WASHINGTON — Former President Barack Obama has issued a statement about the death of George Floyd, saying that this "shouldn't be "normal" in 2020 America."
Floyd died Monday after being held down under the knee of a police officer in Minneapolis. The incident was caught on camera and led to the firing of four police officers.
Obama's statement comes after days of protests in Minneapolis and several other cities across America demanding justice for Floyd.
"This shouldn't be 'normal' in 2020 America," Obama's statement reads. "It can't be 'normal.' If we want our children to grow up in a nation that lives up to its highest ideals, we can and must be better."
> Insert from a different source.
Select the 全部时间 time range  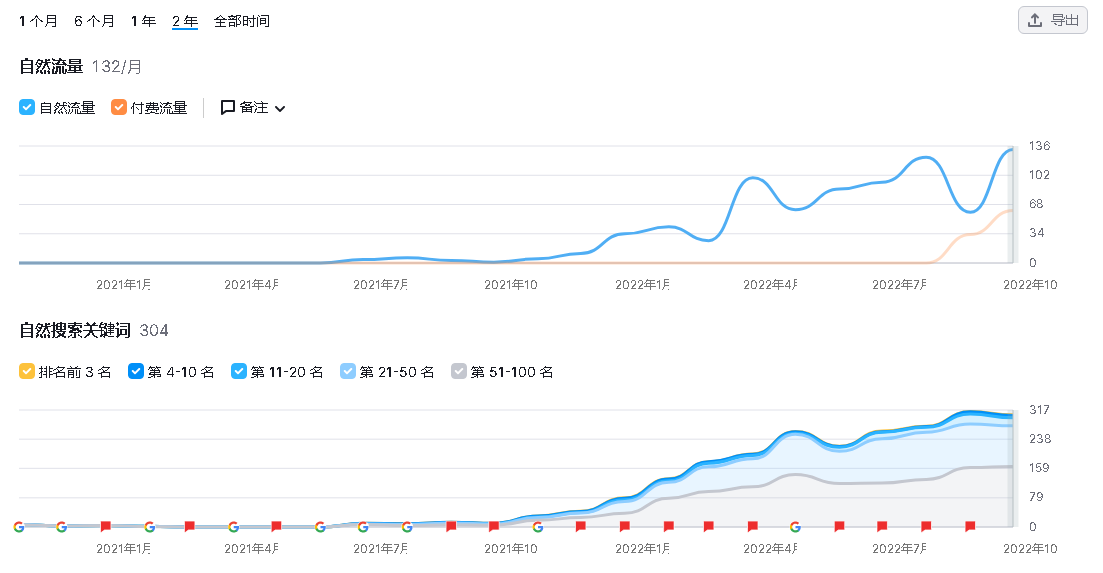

The former president also shared a conversation he had with a friend over the past few days after watching the viral video which shows Floyd, who was black, on the ground with his hands cuffed behind his back while Officer Chauvin presses him to the pavement with his knee on Floyd's neck. The video shows Chauvin, who is white, holding Floyd down for minutes as Floyd complains he can't breathe.
Bystanders can be heard begging the officer to take his knee off Floyd's neck. The video ends with paramedics lifting a limp Floyd onto a stretcher and placing him in an ambulance.
"Dude I gotta tell you the George Floyd incident in Minnesota hurt. I cried when I saw that video. It broke me down," Obama's statement said, quoting an email from a friend. "The 'knee on the neck' is a metaphor for how the system so cavalierly holds black folks down, ignoring the cries for help. People don't care. Truly tragic."
Obama's also mentioned 12-year-old Keedron Bryant who went viral singing about the frustrations he's feeling during this uncertain time.
"The situations of my friend and Keedrom may be different, but their anguish is the same," he said.
"It's natural to wish for life to 'just go back to normal' as a pandemic and economic crisis upend everything around us," Obama said. "But we have to remember that for millions of Americans, being treated differently on account of race is tragically, painfully, maddeningly, 'normal' -- weather it's while dealing with the health care system, or interacting with the criminal justice system or jogging done the street or just watching birds in the park."
His last two references point toward 25-year-old Ahmaud Arbery, a black man who was shot and killed by two white men in Georgia in February, and an incident in New York City where a white woman called the cops on a black man who asked her to leash her dog.
He added that the circumstances surrounding Floyd's death will need to be investigated thoroughly by the Minnesota officials, but it "falls on us... to work together to create a 'new normal' in which the legacy of bigotry and unequal treatment no linger inflects our institutions or our hearts."